Prior to his Pulizter-winning feature on the episode, Sanders wrote about the attack in two other pieces. In a July 2009 article, just days after the attack took place, Sanders wrote about the event to highlight the changing world of South Park. In September of that year, he profiled Kalebu.
The two articles caught Hopper's attention. She wanted to meet the reporter who she felt had captured her story in a way others had not – honestly and compassionately. In late 2009, she contacted Sanders and met him for a long coffee date.
While she was careful about with whom she spoke, Hopper says she could feel Sanders was trying to tell her story without sensationalizing it.
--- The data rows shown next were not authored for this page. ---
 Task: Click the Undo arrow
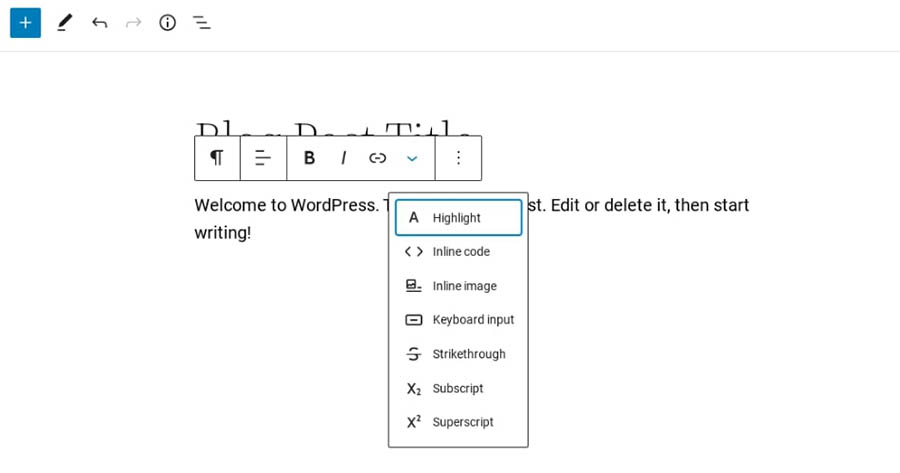pyautogui.click(x=99, y=22)
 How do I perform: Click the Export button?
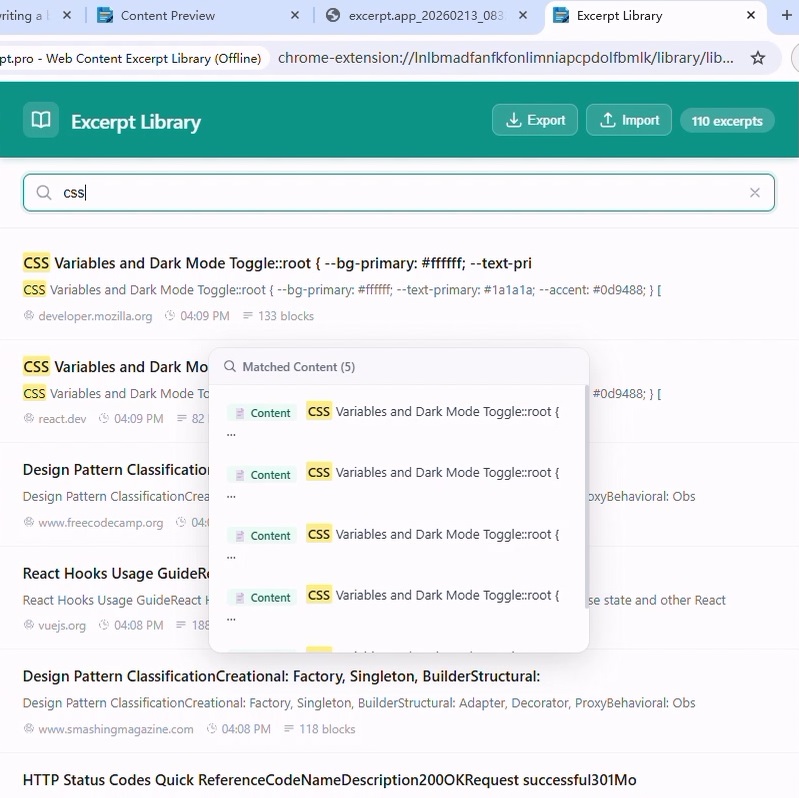point(535,120)
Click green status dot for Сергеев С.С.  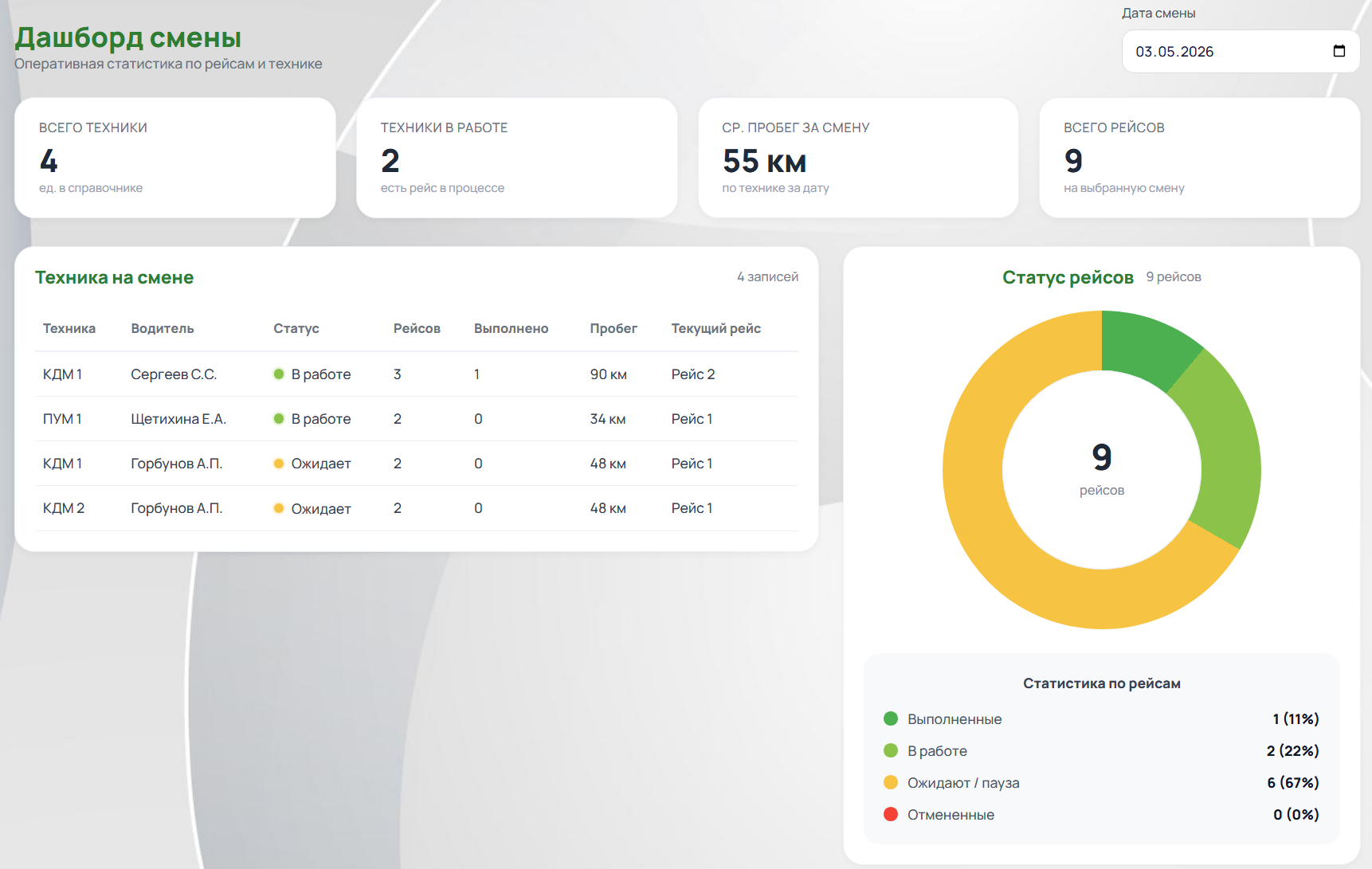pyautogui.click(x=279, y=374)

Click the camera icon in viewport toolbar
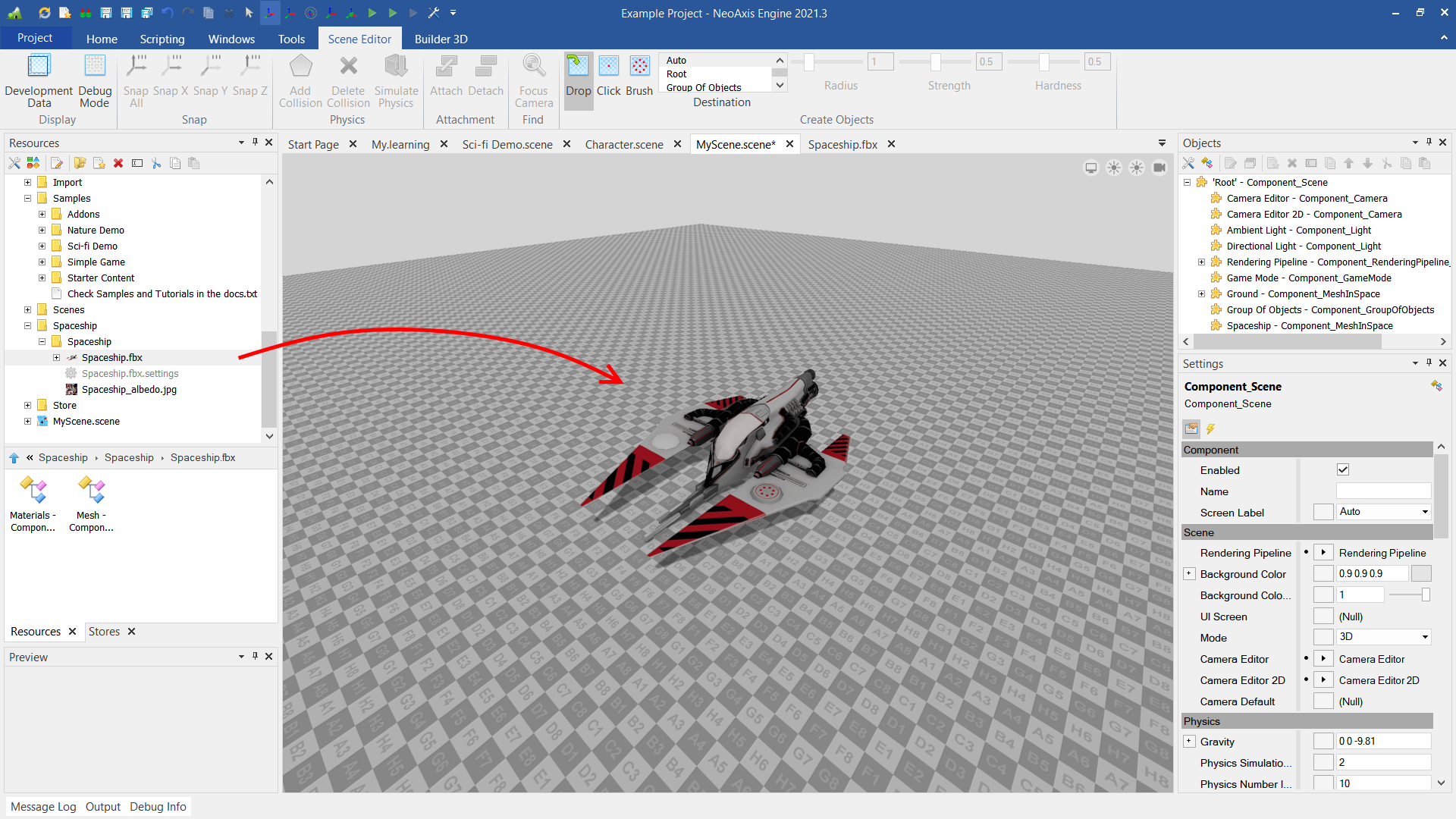[1159, 168]
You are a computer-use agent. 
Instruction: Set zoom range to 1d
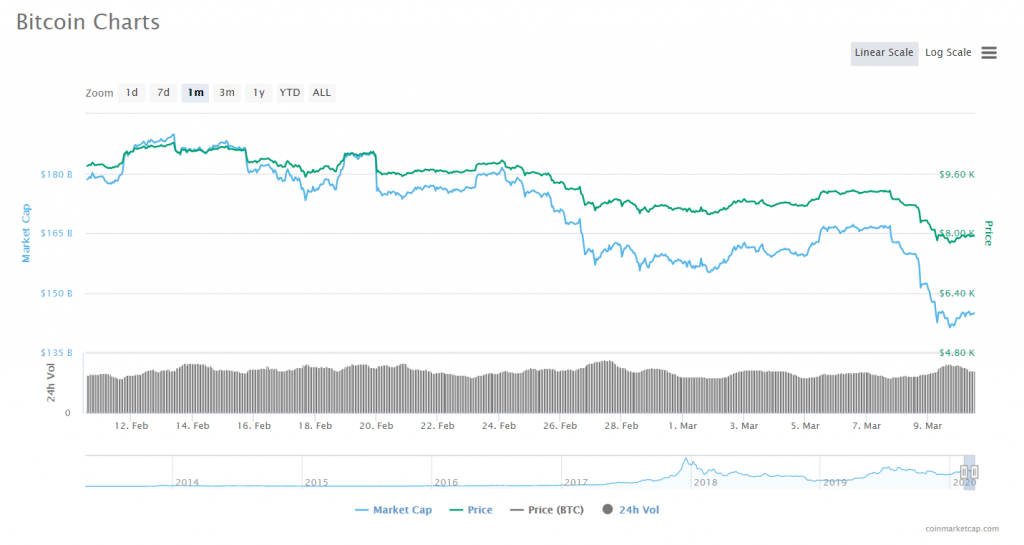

But she felt she should not speak on the record due to Kalebu's upcoming trial.
The two did not talk again until after the trial, about a year and a half later. They didn't speak at the trial itself, but shared moments of comforting mutual recognition through eye contact.
After Hopper testified about the attack, which Sanders noted in his piece "probably lasted around 90 minutes, but took close to six hours over two days to retell in court," he took a a long weekend to write the 5,200-word story that would garner exponentially more words in emotional reaction from readers.
Sanders never formally interviewed Hopper. He based his piece on what she had said in court. That, he says, was "enough."
"There are a 1,000 ways you could have done that story wrong, and [Sanders] did it right the first time," says Christopher Frizzelle, editor of The Stranger. "I could tell it was a special piece the moment he turned it in."
Since the trial, Hopper and Sanders have met several times to talk about their lives, relationships and Hopper's late partner, just as Hopper says any two friends would. "I couldn't be happier for him," Hopper says.
Two days after Pulitzer day, Sanders may have been drowning in e-mail, but he seemed otherwise unaffected by his new fame. He was stressed and delighted, but attributed neither of these emotions to the award. It was The Stranger's weekly deadline and the Rain City Riot's – Sanders' gay soccer team – big win the night before that were on his mind.
After graduating from Columbia University in 1999 with a degree in Middle East and Asian Languages and Cultures, Sanders moved home to Seattle for an internship at the Seattle Times. In college, he knew he wanted to write. But he says he would not have majored in journalism even if it were an option at Columbia.
"You don't need to go to college to be a journalist," Sanders says. "The basics – telling the truth, telling stories, conducting interviews, the fundamentals – are things you can pick up. A wider understanding of the world is not something you can pick up."
Thanks to a three-year, entry-level stint at the Seattle Times, stringing for The Boston Globe, freelancing for The Stranger (before acquiring his current position as associate editor), reporting for the Seattle bureau of the New York Times, being a bike messenger, a delivery person and valet car parker, Sanders has certainly had a well-rounded life education. Now, he remains comfortable and happy at The Stranger.
"How many places would cut a writer lose to disappear into a courtroom for weeks to maybe write about a trial, but maybe not?" Sanders asks. "It's a rare and wonderful and weird place. I feel lucky to have been able to do this."
For the first time since 2007, when the LA Weekly won, the Pulitzer Prize Board recognized an alternative newsweekly, one that uses "the f-word every two paragraphs," Frizzelle says.
"It's a really good day for journalism when a story like this can get such a reaction," Frizzelle says. "Eli has shown you can get humanity out of [crime reporting] and get the important aspects of reporting. We are just elated."